Records to use:
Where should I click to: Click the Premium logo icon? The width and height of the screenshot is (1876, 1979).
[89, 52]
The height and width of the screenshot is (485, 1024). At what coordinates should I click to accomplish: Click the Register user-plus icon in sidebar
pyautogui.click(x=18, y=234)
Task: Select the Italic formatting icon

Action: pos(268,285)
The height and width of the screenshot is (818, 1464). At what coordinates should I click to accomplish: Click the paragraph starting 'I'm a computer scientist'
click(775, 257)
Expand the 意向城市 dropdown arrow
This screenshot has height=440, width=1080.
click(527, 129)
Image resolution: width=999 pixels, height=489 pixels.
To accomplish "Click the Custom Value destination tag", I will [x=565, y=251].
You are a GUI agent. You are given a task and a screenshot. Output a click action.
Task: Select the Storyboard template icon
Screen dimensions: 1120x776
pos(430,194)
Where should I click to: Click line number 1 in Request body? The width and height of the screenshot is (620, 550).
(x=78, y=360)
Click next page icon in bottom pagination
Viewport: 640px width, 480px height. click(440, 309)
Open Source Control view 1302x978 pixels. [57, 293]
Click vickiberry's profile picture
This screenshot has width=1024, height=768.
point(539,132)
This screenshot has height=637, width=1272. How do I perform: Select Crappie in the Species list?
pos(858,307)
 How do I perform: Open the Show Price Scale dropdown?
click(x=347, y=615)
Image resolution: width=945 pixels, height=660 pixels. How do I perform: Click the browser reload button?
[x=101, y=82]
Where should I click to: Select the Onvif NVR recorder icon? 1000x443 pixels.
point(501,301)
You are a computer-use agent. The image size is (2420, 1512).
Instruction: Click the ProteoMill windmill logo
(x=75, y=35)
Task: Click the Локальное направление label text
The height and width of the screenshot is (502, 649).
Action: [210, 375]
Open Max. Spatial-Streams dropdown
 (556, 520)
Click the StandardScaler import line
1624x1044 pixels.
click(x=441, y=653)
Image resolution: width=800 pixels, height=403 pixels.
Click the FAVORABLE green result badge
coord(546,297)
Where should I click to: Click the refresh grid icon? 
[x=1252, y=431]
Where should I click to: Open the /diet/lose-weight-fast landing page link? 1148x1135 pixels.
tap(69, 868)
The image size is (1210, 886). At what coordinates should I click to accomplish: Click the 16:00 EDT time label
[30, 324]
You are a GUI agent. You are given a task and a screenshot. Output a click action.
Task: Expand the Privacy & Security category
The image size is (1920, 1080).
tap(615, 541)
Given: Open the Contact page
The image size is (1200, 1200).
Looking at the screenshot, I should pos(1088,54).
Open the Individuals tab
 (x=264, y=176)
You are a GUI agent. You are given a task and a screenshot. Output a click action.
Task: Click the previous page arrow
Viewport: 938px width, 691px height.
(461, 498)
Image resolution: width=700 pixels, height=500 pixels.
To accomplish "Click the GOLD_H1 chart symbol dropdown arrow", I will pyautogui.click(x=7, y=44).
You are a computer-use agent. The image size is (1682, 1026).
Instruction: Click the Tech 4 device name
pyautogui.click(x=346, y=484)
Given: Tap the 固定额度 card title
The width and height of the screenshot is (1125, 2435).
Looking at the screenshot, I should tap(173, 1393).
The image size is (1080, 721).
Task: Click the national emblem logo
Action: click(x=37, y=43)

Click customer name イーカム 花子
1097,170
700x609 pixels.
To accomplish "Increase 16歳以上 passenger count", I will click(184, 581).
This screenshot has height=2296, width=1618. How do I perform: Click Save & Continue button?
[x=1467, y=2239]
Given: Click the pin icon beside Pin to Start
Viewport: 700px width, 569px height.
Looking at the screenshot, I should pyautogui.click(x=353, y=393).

What to do: Give the rows again from the line with "Click next page icon in bottom pagination" to the line with "[x=101, y=82]". Change "How do I perform" to "How can I complete" and leave everything else as it is.

Exercise result:
Click next page icon in bottom pagination
Viewport: 640px width, 480px height. click(440, 309)
Open Source Control view 1302x978 pixels. [57, 293]
Click vickiberry's profile picture
This screenshot has width=1024, height=768.
point(539,132)
This screenshot has height=637, width=1272. How can I complete: Select Crappie in the Species list?
pos(858,307)
 How can I complete: Open the Show Price Scale dropdown?
click(x=347, y=615)
Image resolution: width=945 pixels, height=660 pixels. How can I complete: Click the browser reload button?
[x=101, y=82]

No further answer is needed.